Dopo anni di tour e pubblicazioni in Italia con Giuliano Palma & The Bluebeaters e negli Stati Uniti con la New York Ska Jazz Ensamble, Peter Truffa si mette in gioco con “Art School”, l’Ep che segna il suo debutto da solista sulla scena internazionale. Il cantante e pianista newyorkese ha registrato il lavoro tra il Buffalo Stack Studio e il Mamma’s Place Studio a Woodstock, area settentrionale di New York. Le tracce che compongono la tracklist hanno come filo conduttore un autentico rocksteady corretto dal gusto tipicamente rock ‘n roll all’ americana. L’Ep offre, perciò, degli spunti indie reggae, con accenni di piano boogie e ska tradizionale. Il risultato è un viaggio a tappe all’interno delle varie evoluzioni che la musica giamaicana ha incontrato durante il suo lungo pellegrinaggio fra le diverse culture musicali occidentali. Abbiamo incontrato Peter Truffa per farci accompagnare per mano al centro di questo coinvolgente percorso musicale e umano.
Dopo un lungo ed articolato percorso artistico, ti stai avventurando in un’avventura in veste di solista. Perchè? Cosa ti ha fatto scoccare la scintilla?
La scintilla c’e’ sempre stata dentro di me. Io ho avuto la fortuna di lavorare con Andy Stack, chitarrista dello NY ska jazz ensemble. Lui mi ha influenzato molto artisticamente e ha prodotto il disco con me. Andy è un musicista molto noto e influente, infatti a NY tutti conoscono il suo progetto Buffalo Stack.
Parlaci di “Art School”: perchè hai scelto questo titolo? Quali idee, prospettive, influenze, storie, persone, ispirazioni racchiude questo album?
Art School racconta di come voglio vivere. Voglio sentirmi libero nel fare delle scelte per non avere in futuro rancori o rimpianti. “Arte” per me significa essenzialmente la libertà assoluta nel creare qualcosa che ti piace e che ti fa stare bene, senza costrizioni imposte da altri. Se non ti piace, perché devi farlo ?
Nella bio c’è scritto che questo progetto nasce esattamente nel luogo in cui hai conosciuto la musica quando eri soltanto un bambino. Potresti approfondire questo discorso, magari facendo un parallelo con allora?

#### [Consegna]
Riporta senza alcuna modifica il passo dell'intervista a Peter Truffa che comincia con "La scintilla c’e’" e prosegue fino a "racchiude questo album?".

#### [Materiale di partenza]
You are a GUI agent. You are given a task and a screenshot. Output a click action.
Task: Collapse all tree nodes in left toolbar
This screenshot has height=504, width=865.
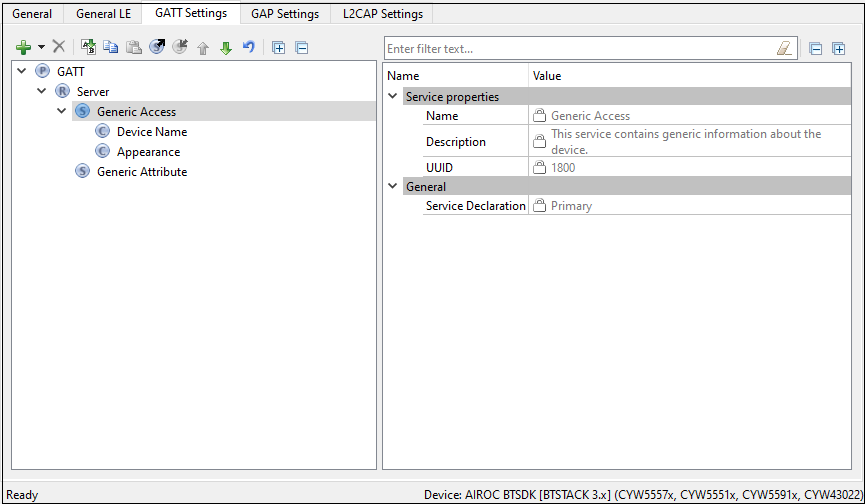coord(301,47)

#### [Soluzione dell'esercizio]
La scintilla c’e’ sempre stata dentro di me. Io ho avuto la fortuna di lavorare con Andy Stack, chitarrista dello NY ska jazz ensemble. Lui mi ha influenzato molto artisticamente e ha prodotto il disco con me. Andy è un musicista molto noto e influente, infatti a NY tutti conoscono il suo progetto Buffalo Stack.
Parlaci di “Art School”: perchè hai scelto questo titolo? Quali idee, prospettive, influenze, storie, persone, ispirazioni racchiude questo album?